Dlatego Lewandowski, niezależnie od przebiegu sobotniego wieczoru, zakończy sezon 2012/13 jako pewniak do czołówki Złotej Piłki.

Historycznie nasi piłkarze wypadają nader skromnie, tylko Kazimierz Deyna w 1974 oraz Zbigniew Boniek w 1982 r. (obaj po brązowych medalach reprezentacji na MŚ) zdołali dopchać się do najniższego stopnia plebiscytowego podium. Tymczasem swojego zdobywcę Złotej Piłki oklaskiwali Bułgarzy, Duńczycy, Północni Irlandczycy, Węgrzy, Szkoci, Ukraińcy. A Czesi nawet dwóch.
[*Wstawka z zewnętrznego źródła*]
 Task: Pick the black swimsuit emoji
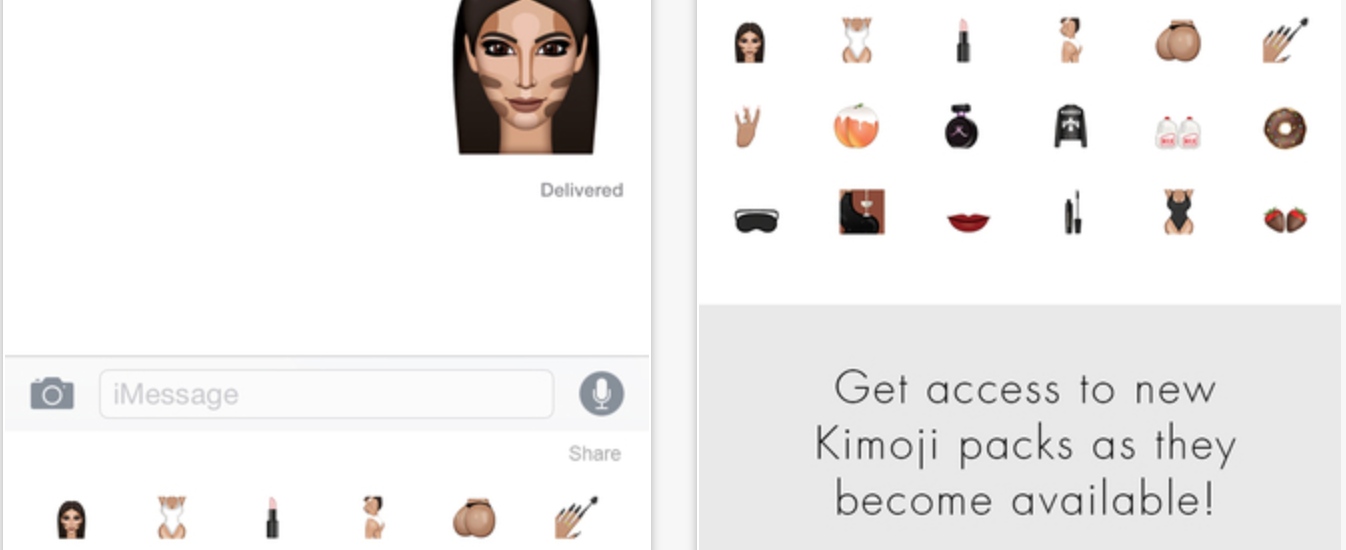(1179, 212)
Teraz i Polacy będą mieli frajdę ze sprawdzania - szczegółowa punktacja jest ujawniana - kto Lewandowskiego wyniósł ponad wszystkich, a kto wręcz przeciwnie. Będzie intrygująco, także dla tych, którzy lubią wychwytywać znaki potwierdzające lub zaprzeczające pogłoskom, że za napastnikiem Borussii nie przepada Błaszczykowski. Jesienią obaj nie będą już kolegami klubowymi, ale kapitan reprezentacji Polski też odda głos w plebiscycie.